Ha studiato con Salvatore Sciarrino. Laureato in filosofia presso l’Università di Bologna.

Nel 1986 ha frequentato i corsi del Centro di Sonologia Computazionale dell’Università di Padova e nel 1994 lo “Stage d’informatique musical de l’Ircam” 1994, a Parigi.

Tra i diversi premi: nel 1992 ha vinto il Concorso Internazionale di Composizione di Vienna con Primavera dell’anima (per orchestra), eseguito dalla Gustav Mahler Jugendorchester diretta da Claudio Abbado.

E’ stato assistente ai Corsi di Salvatore Sciarrino a Città di Castello.

Insegna Composizione al Conservatorio di Mantova.

Come descriverebbe tutta la musica ma anche tutte le nostre esperienze d’ascolto, anche non musicali, del nostro tempo? In altre parole come descriverebbe il mondo acustico in cui siamo immersi quotidianamente? Lo definirei rumoroso, e non solo o non tanto per la tipologia o la qualità dei suoni che lo abitano. Per quanto riguarda questi aspetti - per esempio quello della intensità dei suoni (misurabile in decibel) - che caratterizzano il paesaggio sonoro delle nostre città, basterebbe ricordare che la stessa O.M.S. (l’Organizzazione mondiale della sanità) cerca da tempo di sensibilizzare i decisori politici sui diversi effetti nocivi dell’inquinamento acustico sulla salute, fornendo loro linee guida e raccomandazioni, il più delle volte inutilmente.

Per comprendere il carattere rumoroso del mondo acustico in cui abitiamo, e per comprendere la complessità del problema ecologico con cui abbiamo a che fare, mi sembra però non meno necessario considerare l’invasività anche di un altro tipo di “rumore”. Mi riferisco al “rumore” nel senso “informativo” del termine - quello studiato in psicologia e in semiotica, e che in ambito cognitivista viene definito come information overload(ing) -, provocato dal nostro trovarci costantemente immersi in una sorta di continua sovrapposizione di segnali (che dal punto di vista acustico sarebbe inutile distinguere in base alla maggiore o minore armonicità del loro spettro - cioè: più o meno “rumorosi” - , o alla loro ampiezza - cioè: più o meno “forti” -, e che, anzi, sarebbe addirittura secondario distinguere come sonori, o visivi, o d’altro genere ancora). Quel che importa è che tali segnali, arrivando a interferire “rumorosamente” l’uno con l’altro, possono rendere difficile o impossibile quella focalizzazione dell’attenzione senza la quale risulta minacciata la possibilità stessa di distinguerli, e dunque di percepirli. E’ così che possono venire a mancare le premesse indispensabili – il silenzio soprattutto - affinché tra noi e ciò che ci inviamo reciprocamente (in forma di suono o in altro modo) possa instaurarsi quel contatto, o incontro, che diciamo di ascolto.

DATI ARCHIVIATI:
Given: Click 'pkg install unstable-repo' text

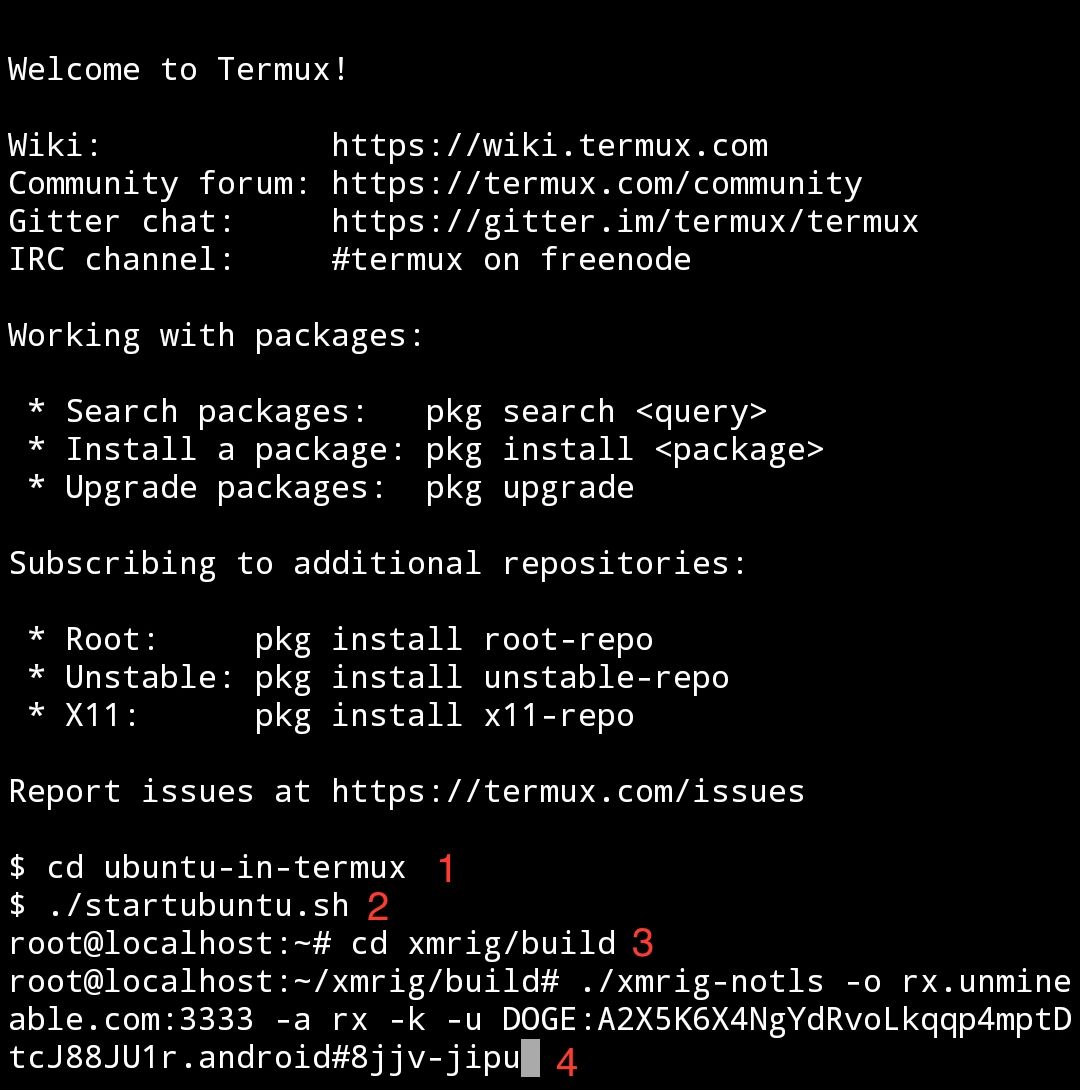Looking at the screenshot, I should point(492,678).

OBIETTIVO: Riscrivi il tratto del brano selezionato che va da "E’ stato assistente" fino a "delle volte inutilmente.", mettendo "Verona" al posto di "Mantova".

RISULTATO:
E’ stato assistente ai Corsi di Salvatore Sciarrino a Città di Castello.

Insegna Composizione al Conservatorio di Verona.

Come descriverebbe tutta la musica ma anche tutte le nostre esperienze d’ascolto, anche non musicali, del nostro tempo? In altre parole come descriverebbe il mondo acustico in cui siamo immersi quotidianamente? Lo definirei rumoroso, e non solo o non tanto per la tipologia o la qualità dei suoni che lo abitano. Per quanto riguarda questi aspetti - per esempio quello della intensità dei suoni (misurabile in decibel) - che caratterizzano il paesaggio sonoro delle nostre città, basterebbe ricordare che la stessa O.M.S. (l’Organizzazione mondiale della sanità) cerca da tempo di sensibilizzare i decisori politici sui diversi effetti nocivi dell’inquinamento acustico sulla salute, fornendo loro linee guida e raccomandazioni, il più delle volte inutilmente.